Les contradictions de Trump autour de Big Pharma
Malgré la rhétorique, Trump est déterminé à s'assurer que les sociétés pharmaceutiques continuent de faire des bénéfices aux États-Unis

Les guerres tarifaires de Donald Trump poussent Big Pharma à se calmer. Plus tôt en juillet, il a menacé des tarifs de 200% sur des médicaments importés, offrant aux sociétés pharmaceutiques jusqu'à 18 mois pour transférer la production aux États-Unis.
AstraZeneca – qui a développé ce vaccin covide en Grande-Bretagne à l'Université d'Oxford – a annoncé qu'il investirait 37 milliards de livres sterling aux États-Unis d'ici 2030. L'investissement conduira à un nouveau centre de fabrication de médicaments en Virginie, ainsi qu'aux laborations de recherche aux États-Unis.
Son médicament le plus vendu Tagrisso – un traitement pour le cancer du poumon – coûte l'équivalent de 9460 £ pour un mois d'approvisionnement aux États-Unis. Les grandes sociétés pharmaceutiques gagnent des sommes astronomiques en vendant des traitements vitaux.
AstraZeneca est loin d'être la seule entreprise pharmaceutique qui se déplace vers les États-Unis. En avril, les fabricants de drogues suisses Roche ont annoncé des plans similaires pour 37 milliards de livres sterling sur cinq ans et Novartis a annoncé 17 milliards de livres sterling.
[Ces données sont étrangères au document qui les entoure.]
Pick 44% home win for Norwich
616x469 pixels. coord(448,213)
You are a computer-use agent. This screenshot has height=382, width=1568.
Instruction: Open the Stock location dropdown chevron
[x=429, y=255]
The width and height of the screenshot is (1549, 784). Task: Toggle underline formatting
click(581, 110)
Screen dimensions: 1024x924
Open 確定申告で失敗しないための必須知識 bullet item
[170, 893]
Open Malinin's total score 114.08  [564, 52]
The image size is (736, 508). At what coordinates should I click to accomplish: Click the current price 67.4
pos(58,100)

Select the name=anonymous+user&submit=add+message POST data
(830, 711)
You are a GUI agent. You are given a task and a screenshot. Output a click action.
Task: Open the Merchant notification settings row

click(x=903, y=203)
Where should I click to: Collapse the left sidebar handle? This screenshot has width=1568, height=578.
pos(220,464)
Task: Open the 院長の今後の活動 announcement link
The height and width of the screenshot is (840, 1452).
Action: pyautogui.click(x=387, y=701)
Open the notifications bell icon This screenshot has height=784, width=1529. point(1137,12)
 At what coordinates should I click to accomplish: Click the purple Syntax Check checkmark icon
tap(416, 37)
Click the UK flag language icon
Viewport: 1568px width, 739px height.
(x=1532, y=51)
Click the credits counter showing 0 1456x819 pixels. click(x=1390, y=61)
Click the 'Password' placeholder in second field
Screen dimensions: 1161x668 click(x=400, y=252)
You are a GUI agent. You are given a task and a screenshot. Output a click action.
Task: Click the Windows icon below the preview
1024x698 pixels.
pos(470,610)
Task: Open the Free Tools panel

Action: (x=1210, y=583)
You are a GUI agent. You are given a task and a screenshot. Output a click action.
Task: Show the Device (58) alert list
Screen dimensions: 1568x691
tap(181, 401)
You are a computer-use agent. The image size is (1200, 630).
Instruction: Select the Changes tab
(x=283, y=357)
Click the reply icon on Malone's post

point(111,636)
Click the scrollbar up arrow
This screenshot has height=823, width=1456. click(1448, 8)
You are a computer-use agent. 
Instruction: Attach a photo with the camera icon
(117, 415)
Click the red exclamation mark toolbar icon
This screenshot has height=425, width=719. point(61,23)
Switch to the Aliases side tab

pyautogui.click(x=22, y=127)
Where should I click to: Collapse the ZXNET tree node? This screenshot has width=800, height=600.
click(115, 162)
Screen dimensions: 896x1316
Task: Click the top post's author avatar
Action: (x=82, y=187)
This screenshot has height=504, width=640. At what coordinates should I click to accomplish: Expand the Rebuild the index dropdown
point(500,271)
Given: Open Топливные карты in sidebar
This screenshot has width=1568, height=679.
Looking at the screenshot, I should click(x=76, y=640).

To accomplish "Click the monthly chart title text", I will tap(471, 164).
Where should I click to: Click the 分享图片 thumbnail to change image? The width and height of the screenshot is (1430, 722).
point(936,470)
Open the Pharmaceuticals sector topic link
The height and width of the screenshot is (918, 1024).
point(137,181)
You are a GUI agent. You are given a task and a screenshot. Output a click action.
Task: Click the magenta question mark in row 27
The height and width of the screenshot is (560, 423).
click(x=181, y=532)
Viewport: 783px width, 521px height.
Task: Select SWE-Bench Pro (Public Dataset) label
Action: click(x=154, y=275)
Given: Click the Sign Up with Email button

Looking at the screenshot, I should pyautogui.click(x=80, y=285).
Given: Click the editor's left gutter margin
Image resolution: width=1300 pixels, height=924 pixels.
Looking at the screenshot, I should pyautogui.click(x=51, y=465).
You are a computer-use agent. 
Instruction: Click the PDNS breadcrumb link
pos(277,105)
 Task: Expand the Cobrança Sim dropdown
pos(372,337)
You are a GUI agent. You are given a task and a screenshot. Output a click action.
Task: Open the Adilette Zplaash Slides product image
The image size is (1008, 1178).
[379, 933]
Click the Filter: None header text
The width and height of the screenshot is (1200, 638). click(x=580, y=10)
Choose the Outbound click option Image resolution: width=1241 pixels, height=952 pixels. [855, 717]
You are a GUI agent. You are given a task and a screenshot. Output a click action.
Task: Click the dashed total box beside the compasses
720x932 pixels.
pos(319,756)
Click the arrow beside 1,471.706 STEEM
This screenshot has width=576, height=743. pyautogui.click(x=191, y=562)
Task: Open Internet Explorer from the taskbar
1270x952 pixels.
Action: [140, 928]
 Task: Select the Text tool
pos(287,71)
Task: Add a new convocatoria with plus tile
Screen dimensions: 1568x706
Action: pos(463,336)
Johnson & Johnson a déclaré qu'il labourerait 40 milliards de livres sterling dans la recherche et le développement.
Big Pharma a fait un meurtre à Covid et continue de profiter en exploitant même des maladies mortelles.
Trump a mobilisé la rhétorique sévère contre Big Pharma, affirmant qu'il « ne tolérera plus les profits et les prix des prix de Big Pharma ».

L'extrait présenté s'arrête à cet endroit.